Based on readily available data and tools, most analytical projects estimate general performance standards against which players are measured. Think of shot quality. We establish an “expected” level of shooting success (usually, the league average or the baseline for similar positions), then determine the factors that can help individual players either reach or surpass these targets.
But what if we can move beyond such benchmarks? What if we have enough granular data and technical resources to identify the specific sets of actions — under certain conditions, within a particular timeframe — that enable players to make shots? “Personalized” analytics can provide a clearer, more customized picture of an athlete’s unique path to success.
These questions underpin the work of Patrick Lucey, the Director of Data Science at STATS. His findings often make their way to the Sloan Sports Analytics Conference and other research outlets. In the following interview (presented in full, with slight edits for readability), we discuss his latest work on 3-point shooting and player body movements. We also touch on the technological breakthroughs that are facilitating a new wave of sports analytics, the issue of reproducibility and the steps to entering the industry.

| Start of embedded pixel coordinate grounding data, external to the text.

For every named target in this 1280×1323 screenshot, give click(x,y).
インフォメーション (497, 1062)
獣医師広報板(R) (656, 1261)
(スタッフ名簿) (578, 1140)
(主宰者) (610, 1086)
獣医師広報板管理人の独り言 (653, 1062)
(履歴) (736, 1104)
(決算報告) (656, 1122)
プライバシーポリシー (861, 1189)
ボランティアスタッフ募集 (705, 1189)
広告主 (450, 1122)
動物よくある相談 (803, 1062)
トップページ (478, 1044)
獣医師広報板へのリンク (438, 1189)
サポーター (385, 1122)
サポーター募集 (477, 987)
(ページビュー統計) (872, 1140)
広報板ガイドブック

Nylon Calculus: You recently had a research paper at the Sloan Sports Analytics Conference that examined shooting styles using a player’s body pose. What drew you and your co-author Panna Felsen to conduct this study? What did you hope to accomplish with your project?
Patrick Lucey: That’s a great question, and by the way, Panna was amazing. She did amazing work; it was a pleasure to work with her. It was a lot of fun.
Basically, here at STATS, we just have an amazing amount of data. That’s why I came to work here. It’s just a dream to work with all the data that we have, and there are so many things that we can do. So my big thing is, I think the data that we have tells a story. It basically reconstructs the story and how the game’s being played. Then we have a different lens on how we can actually see what’s important about the game — whether it correlates with match prediction or player performance or whatnot.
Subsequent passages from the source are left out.